# EXERCISE AIM:
Copy exactly the lines of the material below that run from the one containing "Expand the Diamètre min. dropdown" through the one containing "Image resolution: width=317". Copy no other lines.

****

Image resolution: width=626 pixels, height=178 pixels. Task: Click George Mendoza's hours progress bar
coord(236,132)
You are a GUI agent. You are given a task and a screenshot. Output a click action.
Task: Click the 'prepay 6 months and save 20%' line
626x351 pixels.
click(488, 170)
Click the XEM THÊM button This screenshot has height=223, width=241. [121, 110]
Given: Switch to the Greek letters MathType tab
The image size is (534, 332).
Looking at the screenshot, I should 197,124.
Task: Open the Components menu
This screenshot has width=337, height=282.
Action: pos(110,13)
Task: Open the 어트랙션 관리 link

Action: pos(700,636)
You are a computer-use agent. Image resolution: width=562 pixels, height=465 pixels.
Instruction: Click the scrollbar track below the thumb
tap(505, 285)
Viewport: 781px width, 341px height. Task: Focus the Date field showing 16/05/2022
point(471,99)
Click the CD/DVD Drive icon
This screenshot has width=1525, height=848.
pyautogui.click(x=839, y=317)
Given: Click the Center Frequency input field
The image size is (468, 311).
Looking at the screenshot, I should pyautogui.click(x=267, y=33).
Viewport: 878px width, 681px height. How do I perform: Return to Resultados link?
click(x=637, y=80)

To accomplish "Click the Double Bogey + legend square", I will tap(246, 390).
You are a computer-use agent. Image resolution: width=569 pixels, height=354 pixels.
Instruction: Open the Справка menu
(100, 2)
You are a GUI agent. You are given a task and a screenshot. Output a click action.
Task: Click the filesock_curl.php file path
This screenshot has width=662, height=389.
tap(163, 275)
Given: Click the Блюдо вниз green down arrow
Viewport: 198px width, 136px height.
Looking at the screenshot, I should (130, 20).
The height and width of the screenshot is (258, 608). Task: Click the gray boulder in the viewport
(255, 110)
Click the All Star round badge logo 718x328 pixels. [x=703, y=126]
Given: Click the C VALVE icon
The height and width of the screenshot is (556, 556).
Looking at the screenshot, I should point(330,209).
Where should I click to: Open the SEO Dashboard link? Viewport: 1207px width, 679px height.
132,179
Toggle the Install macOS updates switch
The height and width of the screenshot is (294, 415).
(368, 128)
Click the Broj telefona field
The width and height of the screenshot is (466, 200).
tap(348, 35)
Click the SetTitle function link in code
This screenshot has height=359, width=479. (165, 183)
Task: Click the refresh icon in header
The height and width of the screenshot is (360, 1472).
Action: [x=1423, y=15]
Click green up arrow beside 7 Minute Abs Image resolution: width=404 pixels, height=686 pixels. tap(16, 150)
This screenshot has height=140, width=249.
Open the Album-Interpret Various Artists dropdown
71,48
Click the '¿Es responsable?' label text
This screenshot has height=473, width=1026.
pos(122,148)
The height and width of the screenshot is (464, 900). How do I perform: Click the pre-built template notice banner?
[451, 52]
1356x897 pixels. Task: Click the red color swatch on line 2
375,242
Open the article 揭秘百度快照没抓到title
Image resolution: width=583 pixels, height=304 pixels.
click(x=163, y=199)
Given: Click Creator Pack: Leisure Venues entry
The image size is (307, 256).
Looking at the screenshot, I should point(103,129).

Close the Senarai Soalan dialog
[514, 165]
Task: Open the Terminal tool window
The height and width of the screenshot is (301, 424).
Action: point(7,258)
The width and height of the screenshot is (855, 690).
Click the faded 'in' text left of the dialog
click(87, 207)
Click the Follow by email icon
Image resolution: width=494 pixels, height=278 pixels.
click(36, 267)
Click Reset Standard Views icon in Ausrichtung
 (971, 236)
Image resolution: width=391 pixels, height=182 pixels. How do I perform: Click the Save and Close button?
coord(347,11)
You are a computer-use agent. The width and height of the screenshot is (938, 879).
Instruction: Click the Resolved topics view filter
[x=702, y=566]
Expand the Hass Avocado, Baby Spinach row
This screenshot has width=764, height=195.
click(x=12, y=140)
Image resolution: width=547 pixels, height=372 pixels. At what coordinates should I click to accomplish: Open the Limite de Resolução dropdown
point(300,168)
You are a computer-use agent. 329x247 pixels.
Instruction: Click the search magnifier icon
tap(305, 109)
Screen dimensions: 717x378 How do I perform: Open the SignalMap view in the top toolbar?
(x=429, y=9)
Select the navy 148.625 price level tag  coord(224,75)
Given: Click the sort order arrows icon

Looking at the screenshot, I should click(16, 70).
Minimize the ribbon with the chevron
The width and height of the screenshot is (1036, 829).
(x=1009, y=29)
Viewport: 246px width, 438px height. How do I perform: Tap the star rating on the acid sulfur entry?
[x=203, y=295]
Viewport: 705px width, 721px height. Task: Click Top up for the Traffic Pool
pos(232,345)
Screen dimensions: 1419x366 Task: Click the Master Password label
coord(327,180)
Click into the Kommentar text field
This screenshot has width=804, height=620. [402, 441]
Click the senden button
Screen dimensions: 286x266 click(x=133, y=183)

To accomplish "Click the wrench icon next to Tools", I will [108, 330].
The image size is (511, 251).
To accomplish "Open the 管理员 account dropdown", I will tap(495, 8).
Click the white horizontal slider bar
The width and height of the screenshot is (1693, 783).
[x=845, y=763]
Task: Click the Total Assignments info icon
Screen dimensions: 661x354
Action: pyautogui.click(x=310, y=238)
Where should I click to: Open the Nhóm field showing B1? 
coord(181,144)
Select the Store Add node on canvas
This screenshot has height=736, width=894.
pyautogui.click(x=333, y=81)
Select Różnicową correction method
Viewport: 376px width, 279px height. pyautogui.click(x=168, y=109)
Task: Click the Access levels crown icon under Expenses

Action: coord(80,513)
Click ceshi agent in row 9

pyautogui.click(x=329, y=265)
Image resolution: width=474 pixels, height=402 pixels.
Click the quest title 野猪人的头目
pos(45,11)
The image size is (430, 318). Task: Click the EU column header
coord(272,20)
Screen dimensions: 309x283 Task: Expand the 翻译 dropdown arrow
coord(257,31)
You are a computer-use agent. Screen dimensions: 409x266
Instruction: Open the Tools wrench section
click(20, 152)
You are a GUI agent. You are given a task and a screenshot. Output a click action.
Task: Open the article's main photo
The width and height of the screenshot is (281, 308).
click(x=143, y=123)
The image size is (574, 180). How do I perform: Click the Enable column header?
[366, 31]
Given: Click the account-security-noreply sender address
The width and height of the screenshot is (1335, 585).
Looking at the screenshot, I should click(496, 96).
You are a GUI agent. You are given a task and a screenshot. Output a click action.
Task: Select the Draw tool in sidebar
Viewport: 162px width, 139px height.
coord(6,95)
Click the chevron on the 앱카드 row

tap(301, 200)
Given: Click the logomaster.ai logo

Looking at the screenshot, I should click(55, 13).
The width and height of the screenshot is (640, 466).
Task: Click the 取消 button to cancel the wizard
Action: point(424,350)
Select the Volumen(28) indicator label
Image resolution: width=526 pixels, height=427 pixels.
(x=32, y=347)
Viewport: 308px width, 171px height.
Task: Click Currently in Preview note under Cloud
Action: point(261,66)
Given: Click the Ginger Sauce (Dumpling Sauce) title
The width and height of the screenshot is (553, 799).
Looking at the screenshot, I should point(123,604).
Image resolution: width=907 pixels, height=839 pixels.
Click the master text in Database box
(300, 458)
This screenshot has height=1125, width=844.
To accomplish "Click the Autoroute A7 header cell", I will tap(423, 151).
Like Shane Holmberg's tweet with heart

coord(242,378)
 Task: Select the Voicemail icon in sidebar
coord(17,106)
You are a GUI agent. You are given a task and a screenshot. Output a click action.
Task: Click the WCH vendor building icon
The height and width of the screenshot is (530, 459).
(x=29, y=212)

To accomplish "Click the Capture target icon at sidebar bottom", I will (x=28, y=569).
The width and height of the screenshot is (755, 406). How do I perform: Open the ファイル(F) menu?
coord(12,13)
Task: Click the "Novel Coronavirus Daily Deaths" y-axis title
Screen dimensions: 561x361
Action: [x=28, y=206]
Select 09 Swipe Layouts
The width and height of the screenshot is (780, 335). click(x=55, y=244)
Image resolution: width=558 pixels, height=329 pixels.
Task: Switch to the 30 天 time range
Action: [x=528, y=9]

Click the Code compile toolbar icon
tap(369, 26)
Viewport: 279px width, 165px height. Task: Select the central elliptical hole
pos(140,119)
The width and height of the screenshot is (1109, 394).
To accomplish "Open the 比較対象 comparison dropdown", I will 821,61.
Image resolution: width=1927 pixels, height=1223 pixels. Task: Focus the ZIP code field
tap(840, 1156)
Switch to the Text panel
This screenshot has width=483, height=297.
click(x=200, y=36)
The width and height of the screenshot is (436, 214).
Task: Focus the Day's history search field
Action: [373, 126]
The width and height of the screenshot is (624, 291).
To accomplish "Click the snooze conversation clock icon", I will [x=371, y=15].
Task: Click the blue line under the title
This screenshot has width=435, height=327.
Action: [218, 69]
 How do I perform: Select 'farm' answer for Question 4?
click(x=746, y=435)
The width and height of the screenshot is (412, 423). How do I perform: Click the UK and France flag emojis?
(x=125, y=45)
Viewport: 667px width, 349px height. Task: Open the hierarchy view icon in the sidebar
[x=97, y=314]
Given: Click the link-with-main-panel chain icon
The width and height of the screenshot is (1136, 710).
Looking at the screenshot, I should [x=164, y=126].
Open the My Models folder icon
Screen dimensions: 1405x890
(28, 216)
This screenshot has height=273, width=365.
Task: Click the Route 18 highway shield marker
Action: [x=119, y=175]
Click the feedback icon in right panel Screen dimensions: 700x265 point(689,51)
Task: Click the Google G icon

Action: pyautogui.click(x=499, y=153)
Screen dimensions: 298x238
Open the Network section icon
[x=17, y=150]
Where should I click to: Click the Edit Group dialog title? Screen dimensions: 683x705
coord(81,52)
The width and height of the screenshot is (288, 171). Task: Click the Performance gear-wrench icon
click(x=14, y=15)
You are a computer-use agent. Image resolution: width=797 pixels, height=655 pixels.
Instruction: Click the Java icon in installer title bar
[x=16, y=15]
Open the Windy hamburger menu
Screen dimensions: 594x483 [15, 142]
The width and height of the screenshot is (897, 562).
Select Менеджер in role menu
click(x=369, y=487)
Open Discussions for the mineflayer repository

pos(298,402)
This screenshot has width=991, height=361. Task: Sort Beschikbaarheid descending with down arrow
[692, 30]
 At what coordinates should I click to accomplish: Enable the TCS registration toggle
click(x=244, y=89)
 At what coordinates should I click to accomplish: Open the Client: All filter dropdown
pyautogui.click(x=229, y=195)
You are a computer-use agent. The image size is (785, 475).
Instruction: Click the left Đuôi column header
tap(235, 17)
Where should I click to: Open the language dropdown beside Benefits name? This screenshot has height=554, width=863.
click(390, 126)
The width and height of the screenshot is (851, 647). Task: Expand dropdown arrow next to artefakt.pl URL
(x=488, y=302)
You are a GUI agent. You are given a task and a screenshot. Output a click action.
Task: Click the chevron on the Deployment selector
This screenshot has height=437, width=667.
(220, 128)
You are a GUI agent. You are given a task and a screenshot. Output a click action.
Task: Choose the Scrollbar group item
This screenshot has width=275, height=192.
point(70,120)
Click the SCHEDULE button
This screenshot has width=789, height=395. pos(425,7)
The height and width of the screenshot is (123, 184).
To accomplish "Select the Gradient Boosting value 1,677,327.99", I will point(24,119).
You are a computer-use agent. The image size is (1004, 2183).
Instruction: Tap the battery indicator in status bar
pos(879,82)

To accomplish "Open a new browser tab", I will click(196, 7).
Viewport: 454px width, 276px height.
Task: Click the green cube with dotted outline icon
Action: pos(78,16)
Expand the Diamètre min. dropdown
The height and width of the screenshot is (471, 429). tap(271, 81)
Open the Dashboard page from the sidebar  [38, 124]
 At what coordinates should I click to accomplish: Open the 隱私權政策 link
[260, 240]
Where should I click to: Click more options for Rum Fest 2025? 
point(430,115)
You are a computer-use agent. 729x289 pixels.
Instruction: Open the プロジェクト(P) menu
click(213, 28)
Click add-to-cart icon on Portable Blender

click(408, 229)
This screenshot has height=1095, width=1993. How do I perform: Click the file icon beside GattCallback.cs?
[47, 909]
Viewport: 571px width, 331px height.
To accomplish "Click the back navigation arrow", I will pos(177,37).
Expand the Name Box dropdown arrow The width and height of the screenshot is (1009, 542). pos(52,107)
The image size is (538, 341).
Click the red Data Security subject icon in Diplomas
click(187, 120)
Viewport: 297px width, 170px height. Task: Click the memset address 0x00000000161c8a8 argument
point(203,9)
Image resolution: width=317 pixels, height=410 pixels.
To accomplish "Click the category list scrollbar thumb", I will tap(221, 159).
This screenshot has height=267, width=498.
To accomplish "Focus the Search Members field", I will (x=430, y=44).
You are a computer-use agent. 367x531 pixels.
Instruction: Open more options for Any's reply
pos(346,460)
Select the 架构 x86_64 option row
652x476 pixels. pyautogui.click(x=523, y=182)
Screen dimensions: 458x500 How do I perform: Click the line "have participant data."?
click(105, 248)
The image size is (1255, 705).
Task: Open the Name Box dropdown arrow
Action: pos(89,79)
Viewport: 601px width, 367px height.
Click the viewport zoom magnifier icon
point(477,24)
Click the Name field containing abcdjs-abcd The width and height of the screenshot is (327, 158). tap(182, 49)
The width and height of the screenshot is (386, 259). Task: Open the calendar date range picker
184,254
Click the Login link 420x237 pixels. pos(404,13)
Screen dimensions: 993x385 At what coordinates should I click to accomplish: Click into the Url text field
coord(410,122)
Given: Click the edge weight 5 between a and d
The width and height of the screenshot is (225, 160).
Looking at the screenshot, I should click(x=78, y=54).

****

# ANSWER:
Expand the Diamètre min. dropdown
The height and width of the screenshot is (471, 429). tap(271, 81)
Open the Dashboard page from the sidebar  [38, 124]
 At what coordinates should I click to accomplish: Open the 隱私權政策 link
[260, 240]
Where should I click to: Click more options for Rum Fest 2025? 
point(430,115)
You are a computer-use agent. 729x289 pixels.
Instruction: Open the プロジェクト(P) menu
click(213, 28)
Click add-to-cart icon on Portable Blender

click(408, 229)
This screenshot has height=1095, width=1993. How do I perform: Click the file icon beside GattCallback.cs?
[47, 909]
Viewport: 571px width, 331px height.
To accomplish "Click the back navigation arrow", I will pos(177,37).
Expand the Name Box dropdown arrow The width and height of the screenshot is (1009, 542). pos(52,107)
The image size is (538, 341).
Click the red Data Security subject icon in Diplomas
click(187, 120)
Viewport: 297px width, 170px height. Task: Click the memset address 0x00000000161c8a8 argument
point(203,9)
Image resolution: width=317 pixels, height=410 pixels.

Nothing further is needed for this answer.